BEGIN
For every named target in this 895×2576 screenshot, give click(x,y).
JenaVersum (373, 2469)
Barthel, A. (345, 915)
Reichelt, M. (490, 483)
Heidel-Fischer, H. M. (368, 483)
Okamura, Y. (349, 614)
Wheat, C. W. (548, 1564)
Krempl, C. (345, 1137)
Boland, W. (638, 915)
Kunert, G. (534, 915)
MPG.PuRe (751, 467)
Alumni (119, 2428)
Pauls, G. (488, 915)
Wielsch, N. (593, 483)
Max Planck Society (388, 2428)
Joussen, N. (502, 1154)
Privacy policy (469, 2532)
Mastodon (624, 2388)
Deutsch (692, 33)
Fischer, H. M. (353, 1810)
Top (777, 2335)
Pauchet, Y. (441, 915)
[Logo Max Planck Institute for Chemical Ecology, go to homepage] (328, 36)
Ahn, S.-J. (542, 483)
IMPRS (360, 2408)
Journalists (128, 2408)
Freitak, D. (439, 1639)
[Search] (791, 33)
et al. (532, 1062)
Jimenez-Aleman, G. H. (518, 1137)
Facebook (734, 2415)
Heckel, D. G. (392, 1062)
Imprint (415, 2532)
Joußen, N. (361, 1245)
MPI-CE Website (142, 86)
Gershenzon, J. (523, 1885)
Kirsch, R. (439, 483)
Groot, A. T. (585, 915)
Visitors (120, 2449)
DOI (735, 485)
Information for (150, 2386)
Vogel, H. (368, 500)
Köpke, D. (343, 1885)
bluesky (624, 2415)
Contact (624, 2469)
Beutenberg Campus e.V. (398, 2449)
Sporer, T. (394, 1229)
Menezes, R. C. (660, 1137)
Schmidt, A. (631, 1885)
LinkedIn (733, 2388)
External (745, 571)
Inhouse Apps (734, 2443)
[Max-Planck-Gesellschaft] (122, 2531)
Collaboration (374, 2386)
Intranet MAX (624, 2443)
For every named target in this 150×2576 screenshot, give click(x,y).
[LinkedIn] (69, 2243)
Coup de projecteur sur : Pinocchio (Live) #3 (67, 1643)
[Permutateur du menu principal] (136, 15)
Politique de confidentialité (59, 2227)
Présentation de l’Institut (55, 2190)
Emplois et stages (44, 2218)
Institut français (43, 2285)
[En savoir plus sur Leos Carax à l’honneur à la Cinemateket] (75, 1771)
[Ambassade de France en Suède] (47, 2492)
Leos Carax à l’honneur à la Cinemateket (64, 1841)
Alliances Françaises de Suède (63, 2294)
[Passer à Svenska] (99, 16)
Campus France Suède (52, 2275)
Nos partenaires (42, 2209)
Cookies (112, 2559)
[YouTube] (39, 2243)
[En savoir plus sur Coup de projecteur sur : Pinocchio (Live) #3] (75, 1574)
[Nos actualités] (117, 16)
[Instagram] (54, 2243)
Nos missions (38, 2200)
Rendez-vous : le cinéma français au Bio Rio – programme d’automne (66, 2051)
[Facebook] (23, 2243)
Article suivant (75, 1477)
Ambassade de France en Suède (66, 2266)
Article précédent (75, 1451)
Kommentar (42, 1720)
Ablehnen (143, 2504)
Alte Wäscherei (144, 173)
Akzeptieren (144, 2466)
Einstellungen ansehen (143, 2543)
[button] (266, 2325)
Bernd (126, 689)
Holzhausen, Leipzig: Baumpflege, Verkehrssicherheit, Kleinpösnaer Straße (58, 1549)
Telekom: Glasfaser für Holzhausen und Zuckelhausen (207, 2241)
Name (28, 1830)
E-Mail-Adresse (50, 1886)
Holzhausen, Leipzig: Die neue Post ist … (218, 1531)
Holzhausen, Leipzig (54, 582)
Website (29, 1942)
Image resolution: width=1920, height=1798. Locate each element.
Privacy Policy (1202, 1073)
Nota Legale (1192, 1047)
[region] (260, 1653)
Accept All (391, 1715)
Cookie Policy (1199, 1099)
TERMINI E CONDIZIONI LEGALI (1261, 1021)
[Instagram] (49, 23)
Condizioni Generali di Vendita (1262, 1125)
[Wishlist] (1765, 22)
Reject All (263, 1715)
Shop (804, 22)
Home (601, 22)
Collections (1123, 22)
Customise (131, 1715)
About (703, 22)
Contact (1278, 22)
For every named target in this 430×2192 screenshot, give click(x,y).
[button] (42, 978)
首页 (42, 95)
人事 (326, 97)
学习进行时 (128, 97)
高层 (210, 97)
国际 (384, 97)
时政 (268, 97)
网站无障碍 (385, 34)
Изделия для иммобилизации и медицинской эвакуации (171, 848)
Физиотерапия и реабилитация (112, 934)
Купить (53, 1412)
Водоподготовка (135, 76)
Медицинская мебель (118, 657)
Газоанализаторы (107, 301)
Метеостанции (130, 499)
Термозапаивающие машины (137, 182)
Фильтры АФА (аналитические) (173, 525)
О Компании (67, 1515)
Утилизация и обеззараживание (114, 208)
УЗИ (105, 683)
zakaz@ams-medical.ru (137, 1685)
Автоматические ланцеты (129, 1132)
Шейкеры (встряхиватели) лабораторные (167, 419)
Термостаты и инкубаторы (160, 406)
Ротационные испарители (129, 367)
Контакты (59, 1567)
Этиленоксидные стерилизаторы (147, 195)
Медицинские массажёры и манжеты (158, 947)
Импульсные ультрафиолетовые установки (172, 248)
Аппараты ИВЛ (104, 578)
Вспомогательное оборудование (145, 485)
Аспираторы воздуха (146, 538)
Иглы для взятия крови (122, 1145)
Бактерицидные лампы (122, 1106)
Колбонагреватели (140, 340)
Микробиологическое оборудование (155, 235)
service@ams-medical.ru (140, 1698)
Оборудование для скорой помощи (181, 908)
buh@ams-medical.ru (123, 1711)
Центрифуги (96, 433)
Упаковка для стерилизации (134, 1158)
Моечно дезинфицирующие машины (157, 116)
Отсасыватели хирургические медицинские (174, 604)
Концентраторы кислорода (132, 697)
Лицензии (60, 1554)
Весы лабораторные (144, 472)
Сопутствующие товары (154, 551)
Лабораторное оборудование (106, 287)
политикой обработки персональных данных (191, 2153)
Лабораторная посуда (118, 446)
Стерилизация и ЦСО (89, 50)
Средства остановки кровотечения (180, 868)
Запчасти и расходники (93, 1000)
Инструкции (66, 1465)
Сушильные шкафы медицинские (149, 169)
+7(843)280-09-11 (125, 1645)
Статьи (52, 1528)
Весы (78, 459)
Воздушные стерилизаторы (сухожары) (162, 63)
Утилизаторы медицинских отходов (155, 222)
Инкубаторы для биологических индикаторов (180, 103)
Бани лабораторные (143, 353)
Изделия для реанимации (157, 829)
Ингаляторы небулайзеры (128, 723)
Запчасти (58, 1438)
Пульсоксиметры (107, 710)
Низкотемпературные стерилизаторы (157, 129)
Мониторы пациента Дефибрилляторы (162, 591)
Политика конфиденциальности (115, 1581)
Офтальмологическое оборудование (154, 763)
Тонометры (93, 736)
END
**WHAT TO WORK ON**
Precisely the line with "Пульсоксиметры (107, 710)" and the lines after it, up to the last line of the entries above, are to be reproduced, and nothing more.

**RESPONSE BOX**
Пульсоксиметры (107, 710)
Низкотемпературные стерилизаторы (157, 129)
Мониторы пациента Дефибрилляторы (162, 591)
Политика конфиденциальности (115, 1581)
Офтальмологическое оборудование (154, 763)
Тонометры (93, 736)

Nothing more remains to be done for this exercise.